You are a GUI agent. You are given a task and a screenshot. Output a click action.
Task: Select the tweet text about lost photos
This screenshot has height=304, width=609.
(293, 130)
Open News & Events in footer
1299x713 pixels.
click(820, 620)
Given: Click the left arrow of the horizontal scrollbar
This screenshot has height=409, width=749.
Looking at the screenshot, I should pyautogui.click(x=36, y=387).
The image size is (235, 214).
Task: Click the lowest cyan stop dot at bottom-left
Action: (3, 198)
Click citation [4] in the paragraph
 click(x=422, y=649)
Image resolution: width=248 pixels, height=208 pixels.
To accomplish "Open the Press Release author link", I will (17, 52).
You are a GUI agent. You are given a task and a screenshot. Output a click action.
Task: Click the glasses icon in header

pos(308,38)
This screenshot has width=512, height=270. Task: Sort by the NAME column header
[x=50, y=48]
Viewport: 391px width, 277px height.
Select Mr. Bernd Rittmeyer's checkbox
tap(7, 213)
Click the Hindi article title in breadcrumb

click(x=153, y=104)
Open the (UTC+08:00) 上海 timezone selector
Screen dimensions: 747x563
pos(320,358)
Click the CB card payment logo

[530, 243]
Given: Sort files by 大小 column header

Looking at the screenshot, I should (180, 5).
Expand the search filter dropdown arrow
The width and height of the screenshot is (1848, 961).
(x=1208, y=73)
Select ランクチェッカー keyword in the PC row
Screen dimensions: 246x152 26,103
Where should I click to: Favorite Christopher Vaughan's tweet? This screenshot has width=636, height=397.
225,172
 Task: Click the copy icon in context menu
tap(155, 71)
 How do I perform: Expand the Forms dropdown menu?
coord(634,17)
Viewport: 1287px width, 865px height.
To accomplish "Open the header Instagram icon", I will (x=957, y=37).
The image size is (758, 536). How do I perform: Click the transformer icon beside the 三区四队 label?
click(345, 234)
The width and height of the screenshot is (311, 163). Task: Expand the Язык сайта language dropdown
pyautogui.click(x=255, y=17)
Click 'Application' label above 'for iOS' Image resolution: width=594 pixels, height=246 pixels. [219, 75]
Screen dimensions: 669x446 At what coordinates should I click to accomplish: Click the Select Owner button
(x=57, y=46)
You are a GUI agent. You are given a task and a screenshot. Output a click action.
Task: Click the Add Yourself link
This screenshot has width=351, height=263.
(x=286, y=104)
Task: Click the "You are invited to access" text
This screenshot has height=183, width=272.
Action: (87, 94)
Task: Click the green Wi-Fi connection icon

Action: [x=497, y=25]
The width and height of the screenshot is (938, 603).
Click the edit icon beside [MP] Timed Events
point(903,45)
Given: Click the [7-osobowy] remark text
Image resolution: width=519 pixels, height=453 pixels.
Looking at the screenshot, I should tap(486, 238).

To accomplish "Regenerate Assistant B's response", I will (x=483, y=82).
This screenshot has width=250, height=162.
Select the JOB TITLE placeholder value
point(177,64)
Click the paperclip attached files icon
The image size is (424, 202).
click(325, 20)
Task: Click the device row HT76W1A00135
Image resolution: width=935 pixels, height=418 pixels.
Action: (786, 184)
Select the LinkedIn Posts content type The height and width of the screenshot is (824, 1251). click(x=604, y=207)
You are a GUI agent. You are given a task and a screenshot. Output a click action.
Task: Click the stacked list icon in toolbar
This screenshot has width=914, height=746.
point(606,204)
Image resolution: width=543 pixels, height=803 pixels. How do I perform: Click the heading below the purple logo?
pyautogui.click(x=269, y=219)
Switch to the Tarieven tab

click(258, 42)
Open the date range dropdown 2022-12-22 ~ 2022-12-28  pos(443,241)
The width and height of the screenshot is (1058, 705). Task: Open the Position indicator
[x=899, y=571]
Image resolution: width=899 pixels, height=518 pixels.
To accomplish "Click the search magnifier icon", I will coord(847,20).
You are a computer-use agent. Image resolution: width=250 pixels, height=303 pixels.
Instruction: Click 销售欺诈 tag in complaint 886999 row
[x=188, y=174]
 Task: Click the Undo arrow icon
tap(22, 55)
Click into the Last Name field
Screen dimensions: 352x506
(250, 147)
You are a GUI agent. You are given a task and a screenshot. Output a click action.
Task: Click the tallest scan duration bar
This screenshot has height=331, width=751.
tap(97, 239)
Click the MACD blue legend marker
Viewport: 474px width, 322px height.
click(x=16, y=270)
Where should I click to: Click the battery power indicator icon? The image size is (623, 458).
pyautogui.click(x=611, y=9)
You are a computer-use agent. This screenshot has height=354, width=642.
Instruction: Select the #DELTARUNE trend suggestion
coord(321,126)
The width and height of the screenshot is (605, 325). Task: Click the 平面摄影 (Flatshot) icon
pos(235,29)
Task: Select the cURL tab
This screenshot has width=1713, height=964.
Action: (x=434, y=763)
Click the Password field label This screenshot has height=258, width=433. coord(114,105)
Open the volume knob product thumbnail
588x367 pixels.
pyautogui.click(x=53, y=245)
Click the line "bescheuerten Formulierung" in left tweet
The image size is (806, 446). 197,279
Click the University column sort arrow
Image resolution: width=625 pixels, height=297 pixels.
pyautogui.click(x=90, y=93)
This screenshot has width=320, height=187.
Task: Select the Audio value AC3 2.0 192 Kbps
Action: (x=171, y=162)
******
◆ Requirement
All of the data above is to be transcribed without alteration.

◆ Response to the exercise
You are a GUI agent. You are given a task and a screenshot. Output a click action.
Task: Select the tweet text about lost photos
This screenshot has height=304, width=609.
(293, 130)
Open News & Events in footer
1299x713 pixels.
click(820, 620)
Given: Click the left arrow of the horizontal scrollbar
This screenshot has height=409, width=749.
Looking at the screenshot, I should pyautogui.click(x=36, y=387).
The image size is (235, 214).
Task: Click the lowest cyan stop dot at bottom-left
Action: (3, 198)
Click citation [4] in the paragraph
 click(x=422, y=649)
Image resolution: width=248 pixels, height=208 pixels.
To accomplish "Open the Press Release author link", I will (17, 52).
You are a GUI agent. You are given a task and a screenshot. Output a click action.
Task: Click the glasses icon in header

pos(308,38)
This screenshot has width=512, height=270. Task: Sort by the NAME column header
[x=50, y=48]
Viewport: 391px width, 277px height.
Select Mr. Bernd Rittmeyer's checkbox
tap(7, 213)
Click the Hindi article title in breadcrumb

click(x=153, y=104)
Open the (UTC+08:00) 上海 timezone selector
Screen dimensions: 747x563
pos(320,358)
Click the CB card payment logo

[530, 243]
Given: Sort files by 大小 column header

Looking at the screenshot, I should (180, 5).
Expand the search filter dropdown arrow
The width and height of the screenshot is (1848, 961).
(x=1208, y=73)
Select ランクチェッカー keyword in the PC row
Screen dimensions: 246x152 26,103
Where should I click to: Favorite Christopher Vaughan's tweet? This screenshot has width=636, height=397.
225,172
 Task: Click the copy icon in context menu
tap(155, 71)
 How do I perform: Expand the Forms dropdown menu?
coord(634,17)
Viewport: 1287px width, 865px height.
To accomplish "Open the header Instagram icon", I will (x=957, y=37).
The image size is (758, 536). How do I perform: Click the transformer icon beside the 三区四队 label?
click(345, 234)
The width and height of the screenshot is (311, 163). Task: Expand the Язык сайта language dropdown
pyautogui.click(x=255, y=17)
Click 'Application' label above 'for iOS' Image resolution: width=594 pixels, height=246 pixels. [219, 75]
Screen dimensions: 669x446 At what coordinates should I click to accomplish: Click the Select Owner button
(x=57, y=46)
You are a GUI agent. You are given a task and a screenshot. Output a click action.
Task: Click the Add Yourself link
This screenshot has width=351, height=263.
(x=286, y=104)
Task: Click the "You are invited to access" text
This screenshot has height=183, width=272.
Action: (87, 94)
Task: Click the green Wi-Fi connection icon

Action: [x=497, y=25]
The width and height of the screenshot is (938, 603).
Click the edit icon beside [MP] Timed Events
point(903,45)
Given: Click the [7-osobowy] remark text
Image resolution: width=519 pixels, height=453 pixels.
Looking at the screenshot, I should tap(486, 238).

To accomplish "Regenerate Assistant B's response", I will (x=483, y=82).
This screenshot has width=250, height=162.
Select the JOB TITLE placeholder value
point(177,64)
Click the paperclip attached files icon
The image size is (424, 202).
click(325, 20)
Task: Click the device row HT76W1A00135
Image resolution: width=935 pixels, height=418 pixels.
Action: (786, 184)
Select the LinkedIn Posts content type The height and width of the screenshot is (824, 1251). click(x=604, y=207)
You are a GUI agent. You are given a task and a screenshot. Output a click action.
Task: Click the stacked list icon in toolbar
This screenshot has width=914, height=746.
point(606,204)
Image resolution: width=543 pixels, height=803 pixels. How do I perform: Click the heading below the purple logo?
pyautogui.click(x=269, y=219)
Switch to the Tarieven tab

click(258, 42)
Open the date range dropdown 2022-12-22 ~ 2022-12-28  pos(443,241)
The width and height of the screenshot is (1058, 705). Task: Open the Position indicator
[x=899, y=571]
Image resolution: width=899 pixels, height=518 pixels.
To accomplish "Click the search magnifier icon", I will coord(847,20).
You are a computer-use agent. Image resolution: width=250 pixels, height=303 pixels.
Instruction: Click 销售欺诈 tag in complaint 886999 row
[x=188, y=174]
 Task: Click the Undo arrow icon
tap(22, 55)
Click into the Last Name field
Screen dimensions: 352x506
(250, 147)
You are a GUI agent. You are given a task and a screenshot. Output a click action.
Task: Click the tallest scan duration bar
This screenshot has height=331, width=751.
tap(97, 239)
Click the MACD blue legend marker
Viewport: 474px width, 322px height.
click(x=16, y=270)
Where should I click to: Click the battery power indicator icon? The image size is (623, 458).
pyautogui.click(x=611, y=9)
You are a computer-use agent. This screenshot has height=354, width=642.
Instruction: Select the #DELTARUNE trend suggestion
coord(321,126)
The width and height of the screenshot is (605, 325). Task: Click the 平面摄影 (Flatshot) icon
pos(235,29)
Task: Select the cURL tab
This screenshot has width=1713, height=964.
Action: (x=434, y=763)
Click the Password field label This screenshot has height=258, width=433. coord(114,105)
Open the volume knob product thumbnail
588x367 pixels.
pyautogui.click(x=53, y=245)
Click the line "bescheuerten Formulierung" in left tweet
The image size is (806, 446). 197,279
Click the University column sort arrow
Image resolution: width=625 pixels, height=297 pixels.
pyautogui.click(x=90, y=93)
This screenshot has width=320, height=187.
Task: Select the Audio value AC3 2.0 192 Kbps
Action: (x=171, y=162)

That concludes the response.